# Alhaurin de la Torre



## Feraya (Sep 22, 2014)

Has anyone here any experience of Alhaurin de la Torre? I have some experience of living near Coin, Malaga, and speak a little Spanish, but am still learning. I look forward to hearing about the pros and cons of living there. Thanks.


----------



## el romeral (May 8, 2012)

I have lived in the countryside just outside Alhaurin De La Torre for 16 years. It is a very nice town, prosperous very well kept and clean. Good selection of bars and restaurants. Park and garden areas are immaculately maintained. I have not seen many signs of the crisis about apart from a few closed premesis. In recent months I have seen several new ones starting up and even some building work.
It is close (but not too close) to motorways west, east and north and to the airport. It is very Spanish but with relatively small numbers of foreigners (a good balance I think). 10 minutes to the beach, 15 minutes to Malaga and 1.5 hours to skiing, 3.5 golf courses within 10 minutes, 2 tennis clubs, indoor and outdoor sports arenas etc.
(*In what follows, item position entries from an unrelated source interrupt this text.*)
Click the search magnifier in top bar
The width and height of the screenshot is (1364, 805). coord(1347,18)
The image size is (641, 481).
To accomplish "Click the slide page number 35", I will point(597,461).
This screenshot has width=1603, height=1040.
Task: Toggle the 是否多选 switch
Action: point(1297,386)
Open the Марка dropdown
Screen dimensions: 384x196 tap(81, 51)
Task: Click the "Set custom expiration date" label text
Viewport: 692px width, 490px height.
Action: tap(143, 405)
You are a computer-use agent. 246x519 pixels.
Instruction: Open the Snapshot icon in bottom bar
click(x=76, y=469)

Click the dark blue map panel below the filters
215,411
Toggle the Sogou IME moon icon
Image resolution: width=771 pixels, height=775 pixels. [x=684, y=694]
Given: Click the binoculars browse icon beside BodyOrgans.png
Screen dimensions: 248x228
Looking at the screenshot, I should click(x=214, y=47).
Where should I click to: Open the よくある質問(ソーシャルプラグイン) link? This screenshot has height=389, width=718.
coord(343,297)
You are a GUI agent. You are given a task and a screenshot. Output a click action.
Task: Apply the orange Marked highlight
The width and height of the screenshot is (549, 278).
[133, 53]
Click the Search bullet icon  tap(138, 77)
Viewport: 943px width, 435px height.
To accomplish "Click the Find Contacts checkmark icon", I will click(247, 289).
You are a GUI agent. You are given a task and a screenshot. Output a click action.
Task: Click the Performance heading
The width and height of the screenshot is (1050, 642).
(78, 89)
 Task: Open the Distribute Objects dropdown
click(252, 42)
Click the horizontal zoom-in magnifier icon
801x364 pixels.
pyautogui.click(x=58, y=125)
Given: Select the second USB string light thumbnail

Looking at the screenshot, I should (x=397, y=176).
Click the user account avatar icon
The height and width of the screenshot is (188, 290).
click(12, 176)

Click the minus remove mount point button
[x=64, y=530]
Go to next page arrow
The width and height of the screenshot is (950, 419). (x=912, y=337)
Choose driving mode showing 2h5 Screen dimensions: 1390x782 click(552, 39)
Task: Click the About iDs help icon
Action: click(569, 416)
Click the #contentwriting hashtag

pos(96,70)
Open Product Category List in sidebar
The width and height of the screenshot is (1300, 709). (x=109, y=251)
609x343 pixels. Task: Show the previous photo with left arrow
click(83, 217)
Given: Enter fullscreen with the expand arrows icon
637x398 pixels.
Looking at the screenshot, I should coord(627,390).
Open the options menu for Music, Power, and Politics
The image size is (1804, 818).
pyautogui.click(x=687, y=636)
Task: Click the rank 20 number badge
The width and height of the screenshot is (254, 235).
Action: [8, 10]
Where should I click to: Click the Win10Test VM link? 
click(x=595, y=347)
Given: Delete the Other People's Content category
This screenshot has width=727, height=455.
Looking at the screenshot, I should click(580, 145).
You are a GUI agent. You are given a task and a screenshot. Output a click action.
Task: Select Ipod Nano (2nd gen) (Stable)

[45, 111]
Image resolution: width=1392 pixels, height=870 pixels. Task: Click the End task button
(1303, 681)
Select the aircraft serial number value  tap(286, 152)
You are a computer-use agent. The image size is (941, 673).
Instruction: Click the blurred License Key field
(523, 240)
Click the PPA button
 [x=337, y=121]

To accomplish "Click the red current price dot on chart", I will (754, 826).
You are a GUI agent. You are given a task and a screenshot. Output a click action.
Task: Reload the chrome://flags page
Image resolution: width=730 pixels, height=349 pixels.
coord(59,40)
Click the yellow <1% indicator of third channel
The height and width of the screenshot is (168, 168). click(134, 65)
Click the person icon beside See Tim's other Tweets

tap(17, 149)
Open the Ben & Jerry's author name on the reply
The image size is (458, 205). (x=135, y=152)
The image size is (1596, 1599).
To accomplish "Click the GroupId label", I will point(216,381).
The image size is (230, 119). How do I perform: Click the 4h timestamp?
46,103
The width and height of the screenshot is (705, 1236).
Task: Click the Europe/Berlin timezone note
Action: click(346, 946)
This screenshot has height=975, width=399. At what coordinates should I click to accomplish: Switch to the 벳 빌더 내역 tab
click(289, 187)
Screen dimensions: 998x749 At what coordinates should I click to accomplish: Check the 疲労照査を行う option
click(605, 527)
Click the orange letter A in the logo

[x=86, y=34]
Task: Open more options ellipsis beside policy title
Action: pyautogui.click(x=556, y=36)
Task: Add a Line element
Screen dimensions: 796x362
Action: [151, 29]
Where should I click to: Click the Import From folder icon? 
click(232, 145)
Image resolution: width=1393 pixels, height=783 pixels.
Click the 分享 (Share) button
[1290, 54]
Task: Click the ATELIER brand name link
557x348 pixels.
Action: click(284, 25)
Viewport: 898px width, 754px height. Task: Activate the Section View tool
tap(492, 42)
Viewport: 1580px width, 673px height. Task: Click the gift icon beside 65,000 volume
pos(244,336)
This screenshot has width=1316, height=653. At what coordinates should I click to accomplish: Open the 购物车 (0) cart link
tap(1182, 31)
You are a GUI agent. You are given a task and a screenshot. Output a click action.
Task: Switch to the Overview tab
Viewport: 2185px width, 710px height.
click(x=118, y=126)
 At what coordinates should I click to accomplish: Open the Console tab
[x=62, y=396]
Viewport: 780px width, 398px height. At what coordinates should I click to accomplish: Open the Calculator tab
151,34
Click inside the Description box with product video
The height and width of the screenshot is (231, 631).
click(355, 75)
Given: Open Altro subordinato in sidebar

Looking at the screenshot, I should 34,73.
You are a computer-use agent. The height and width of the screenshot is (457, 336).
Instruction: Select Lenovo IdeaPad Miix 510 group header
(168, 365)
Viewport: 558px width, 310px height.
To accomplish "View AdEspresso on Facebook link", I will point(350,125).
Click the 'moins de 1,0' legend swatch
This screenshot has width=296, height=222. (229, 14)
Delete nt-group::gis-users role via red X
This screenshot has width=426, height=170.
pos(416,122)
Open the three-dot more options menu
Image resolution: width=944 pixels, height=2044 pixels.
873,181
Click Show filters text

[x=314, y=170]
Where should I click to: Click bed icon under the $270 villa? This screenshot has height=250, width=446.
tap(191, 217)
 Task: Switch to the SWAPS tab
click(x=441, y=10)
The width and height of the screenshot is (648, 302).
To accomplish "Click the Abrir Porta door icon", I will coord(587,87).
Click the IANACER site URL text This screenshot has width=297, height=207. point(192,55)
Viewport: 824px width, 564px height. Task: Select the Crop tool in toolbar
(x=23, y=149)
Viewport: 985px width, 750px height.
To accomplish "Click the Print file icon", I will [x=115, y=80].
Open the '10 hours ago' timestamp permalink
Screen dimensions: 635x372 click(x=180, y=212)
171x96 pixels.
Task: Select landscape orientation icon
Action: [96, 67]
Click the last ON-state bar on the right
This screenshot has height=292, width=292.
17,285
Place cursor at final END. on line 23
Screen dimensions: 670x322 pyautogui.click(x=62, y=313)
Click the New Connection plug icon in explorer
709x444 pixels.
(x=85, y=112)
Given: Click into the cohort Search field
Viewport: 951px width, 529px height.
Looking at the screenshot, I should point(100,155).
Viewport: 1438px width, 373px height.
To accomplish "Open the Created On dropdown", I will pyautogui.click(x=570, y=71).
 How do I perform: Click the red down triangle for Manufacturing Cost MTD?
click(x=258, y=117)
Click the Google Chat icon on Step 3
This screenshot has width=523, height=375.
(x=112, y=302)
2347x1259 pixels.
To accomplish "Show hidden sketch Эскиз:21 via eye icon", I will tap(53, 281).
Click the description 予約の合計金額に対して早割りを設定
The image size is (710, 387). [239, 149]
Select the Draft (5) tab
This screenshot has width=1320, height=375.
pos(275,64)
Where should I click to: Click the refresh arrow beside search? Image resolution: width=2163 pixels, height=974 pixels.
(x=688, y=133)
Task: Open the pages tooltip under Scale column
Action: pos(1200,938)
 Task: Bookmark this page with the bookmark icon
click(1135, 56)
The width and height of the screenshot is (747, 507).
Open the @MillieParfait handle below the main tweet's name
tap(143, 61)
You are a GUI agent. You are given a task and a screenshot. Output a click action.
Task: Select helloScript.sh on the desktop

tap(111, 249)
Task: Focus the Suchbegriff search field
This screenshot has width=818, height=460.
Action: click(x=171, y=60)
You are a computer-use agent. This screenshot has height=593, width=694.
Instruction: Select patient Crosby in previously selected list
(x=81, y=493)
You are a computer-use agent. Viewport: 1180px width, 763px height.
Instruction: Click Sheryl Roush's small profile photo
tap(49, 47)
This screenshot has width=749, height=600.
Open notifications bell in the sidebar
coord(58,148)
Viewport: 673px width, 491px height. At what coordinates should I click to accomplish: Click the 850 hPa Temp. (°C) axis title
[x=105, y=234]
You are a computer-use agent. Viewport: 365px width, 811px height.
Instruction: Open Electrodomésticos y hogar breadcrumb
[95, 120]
The only cons could equally apply to the rest of Spain, namely red tape, banks, poor service, bad driving etc etc. Oh and the post office struggles to cope with the demand most of the time.

Blimey, just re read it, sounds like I am on the Alhaurin tourist board:rofl:


----------



## Rabbitcat (Aug 31, 2014)

What's the internet speed like there, thanks


----------



## stevelin (Apr 25, 2009)

I've lived in an urbanization just outside ADT for the last 10 year. As El Romeral have found it to be a great place to live. Always very clean never seen so many street cleaner/gardeners. Found the people very friendly and helpful. There is a a small expat community of all nationalities. Good restaurants and bars supermarkets etc. There often something going on in the village which is always well supported.
Cant think of many cons !!!


----------



## country boy (Mar 10, 2010)

Rabbitcat said:


> What's the internet speed like there, thanks


Like anywhere else...it depends on what you pay for and who you deal with. Plenty of choices.


----------



## stevelin (Apr 25, 2009)

I average about 7mb with jazztel


----------



## el romeral (May 8, 2012)

We do not have ASDL lines so have internet via satellite. We pay for 3mb and usually get over 2mb. Better than it used to be. As mentioned people in more urban areas will have a great choice and higher speeds like anywhere else.


----------



## ddrysdale99 (Apr 3, 2014)

It's not that close to Coin though - that's the other Alhaurin (el Grande).


----------



## Feraya (Sep 22, 2014)

Hi el romeral, thanks very much for your helpful information. I might just settle for Alhaurin de la Torre because it sounds like my kind of town.


----------



## Feraya (Sep 22, 2014)

Hi Stevelin, thanks for the info.


----------



## Rabbitcat (Aug 31, 2014)

It sounds absolutely perfect


----------



## stevelin (Apr 25, 2009)

It is very nice. The only thing I would say is lack of information for when things are happening. You often find out after the event so have to be on your toes but otherwise great, somebody is always willing to have a chat (even if you cant quite follow the whole conversation )


----------



## Rabbitcat (Aug 31, 2014)

What's the temperature like there in the winter months?


----------



## country boy (Mar 10, 2010)

El Tiempo en Alhaurin de la Torre - 14 días


----------



## jojo (Sep 20, 2007)

Feraya said:


> Has anyone here any experience of Alhaurin de la Torre? I have some experience of living near Coin, Malaga, and speak a little Spanish, but am still learning. I look forward to hearing about the pros and cons of living there. Thanks.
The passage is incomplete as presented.